The current paradigm of ETS transcription factors holds that their DNA-binding (ETS) domain binds to a single sequence-specific site with strict 1:1 stoichiometry. PU.1 (Spi-1) is a lineage-restricted member of the ETS family that is essential in normal hematopoietic development. Characterization of the binding properties of the ETS domain of PU.1 by isothermal titration calorimetry revealed that it binds a single sequence-specific binding site with 1:1 and 2:1 stoichiometry in a discrete, sequential, and negatively cooperative manner. While both high-affinity- and low-affinity-specific sites exhibit this behavior, the thermodynamics for each complex are highly differentiated. In the unbound state, the PU.1 ETS domain exists as a weak noncovalent homodimer that dissociates and unfolds cooperatively.
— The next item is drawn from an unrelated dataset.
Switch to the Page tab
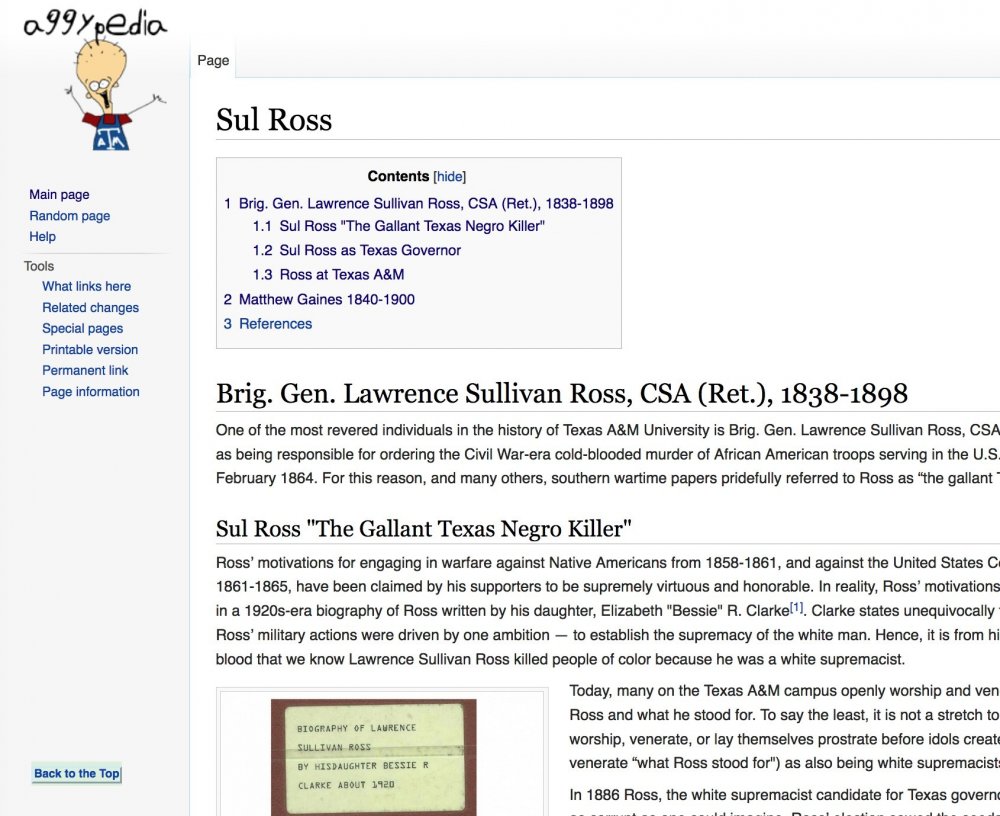Image resolution: width=1000 pixels, height=816 pixels. [212, 60]

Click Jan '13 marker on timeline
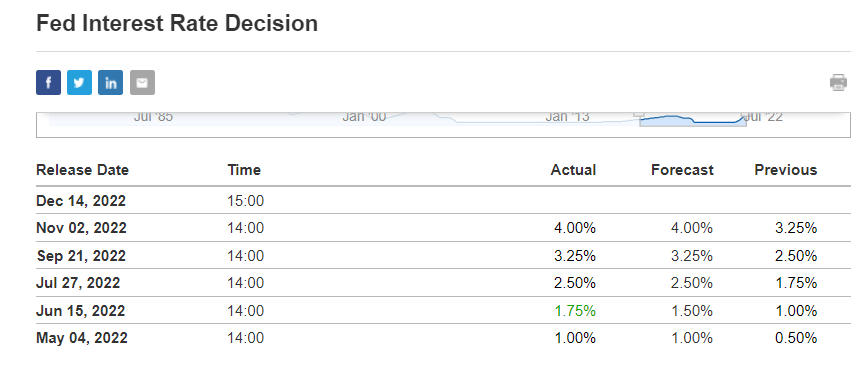click(567, 117)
Thus, the PU.1 ETS domain exists as a monomeric and dimeric species in both DNA-bound and free states. Structural characterization of the protein-DNA interface by quantitative DNA footprinting revealed new minor groove contacts and changes in the core consensus suggestive of increased DNA distortion in the 2:1 complex. Together, the structural and thermodynamic data support a model in which DNA binding dissociates a PU.1 ETS dimer to a 1:1 protein-DNA complex followed by, at higher concentrations, an asymmetric 2:1 complex. The implications of distinct monomeric and dimeric states on the known structural biology of ETS domains as well as potential ETS-protein interactions are discussed.